A good teacher is always looking for ways to vary his or her assessments. Administering varied assessment types allows for differences in student strengths and weaknesses and provides novelty. Novelty is important because it makes the assessment feel less like an exam and more like an activity, which reduces anxiety and lowers the affective filter, allowing the students to be more successful. I’ve posted several kinds of listening assessments before, and here is yet another!

“What did I say?” Listening Assessment

STEP ONE: Read aloud a short text to students in the target language. This can be fiction, non-fiction, original, or authentic.

STEP TWO: Have students draw a picture of what they heard.

STEP THREE: Have students write a sentence or short paragraph to describe their picture in English. They should write it in English so that any error in their work can only be attributed to a misunderstanding of what they heard and not an inability to produce correct language. By describing their picture instead of writing explicitly about the text, they are required to summarize and use their own words.

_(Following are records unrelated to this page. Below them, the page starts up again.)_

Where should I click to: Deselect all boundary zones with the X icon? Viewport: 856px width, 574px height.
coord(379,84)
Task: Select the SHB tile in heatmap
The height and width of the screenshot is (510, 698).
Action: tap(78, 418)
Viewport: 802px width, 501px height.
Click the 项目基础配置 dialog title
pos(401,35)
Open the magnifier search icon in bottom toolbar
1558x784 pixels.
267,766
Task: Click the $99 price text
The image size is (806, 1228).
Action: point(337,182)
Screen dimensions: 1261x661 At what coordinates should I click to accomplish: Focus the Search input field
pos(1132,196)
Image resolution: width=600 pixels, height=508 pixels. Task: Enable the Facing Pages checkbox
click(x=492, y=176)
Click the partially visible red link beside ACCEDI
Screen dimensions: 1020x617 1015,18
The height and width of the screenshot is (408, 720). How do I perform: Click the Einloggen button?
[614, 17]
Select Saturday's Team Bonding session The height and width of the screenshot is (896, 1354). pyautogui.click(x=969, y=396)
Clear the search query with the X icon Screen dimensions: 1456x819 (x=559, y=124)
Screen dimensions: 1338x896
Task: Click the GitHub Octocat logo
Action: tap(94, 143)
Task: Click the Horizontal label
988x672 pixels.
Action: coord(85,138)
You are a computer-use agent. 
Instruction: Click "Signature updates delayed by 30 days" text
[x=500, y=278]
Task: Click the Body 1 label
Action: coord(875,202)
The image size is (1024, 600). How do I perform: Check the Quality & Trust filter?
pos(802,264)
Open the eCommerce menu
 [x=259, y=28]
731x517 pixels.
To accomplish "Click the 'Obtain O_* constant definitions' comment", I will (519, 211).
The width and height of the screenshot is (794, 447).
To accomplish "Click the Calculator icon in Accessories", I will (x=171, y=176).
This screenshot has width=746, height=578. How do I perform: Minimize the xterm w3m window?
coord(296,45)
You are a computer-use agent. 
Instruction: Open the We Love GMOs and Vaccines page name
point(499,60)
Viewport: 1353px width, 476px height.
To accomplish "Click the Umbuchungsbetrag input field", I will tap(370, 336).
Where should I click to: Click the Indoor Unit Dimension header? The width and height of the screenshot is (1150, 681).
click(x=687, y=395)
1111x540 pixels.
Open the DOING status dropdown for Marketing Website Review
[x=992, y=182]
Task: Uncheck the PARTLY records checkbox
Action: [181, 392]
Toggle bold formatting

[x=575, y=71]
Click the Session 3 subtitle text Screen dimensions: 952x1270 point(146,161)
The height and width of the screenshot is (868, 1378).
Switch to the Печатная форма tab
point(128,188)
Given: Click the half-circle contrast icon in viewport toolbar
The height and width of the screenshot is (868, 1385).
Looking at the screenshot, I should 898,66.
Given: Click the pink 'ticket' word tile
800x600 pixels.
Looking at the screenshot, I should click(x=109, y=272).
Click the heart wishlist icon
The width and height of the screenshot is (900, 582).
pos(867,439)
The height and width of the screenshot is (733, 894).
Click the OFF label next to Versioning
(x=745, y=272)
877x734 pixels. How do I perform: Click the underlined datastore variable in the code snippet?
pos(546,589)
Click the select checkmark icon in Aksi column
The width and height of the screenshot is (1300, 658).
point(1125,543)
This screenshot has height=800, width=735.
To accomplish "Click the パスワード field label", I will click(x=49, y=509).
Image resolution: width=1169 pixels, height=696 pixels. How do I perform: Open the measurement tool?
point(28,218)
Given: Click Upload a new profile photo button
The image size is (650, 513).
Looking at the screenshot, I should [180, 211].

Turn it into a writing assessment…

STEP FOUR: If you want to turn it into a writing assessment as well, you could then have students translate what they wrote in English into Spanish. You will then know that students understood or did not understand what you said originally and whether or not they are able to produce original language by describing the picture (summarizing the original text) in Spanish.

 

3 replies on “What did I say?

    1. Yes, it could. It would be a listening grade (search ‘categories’ to see the grading categories that I used) and would be graded based on the degree to which the student demonstrated understanding of the listening passage. If s/he understood the main information, Proficient. If s/he demonstrated understanding of many specific details that the students are not yet expected to know, Advanced. It would be best to give the students a rubric along with the assessment so that they know what they must do in order to achieve each level of proficiency.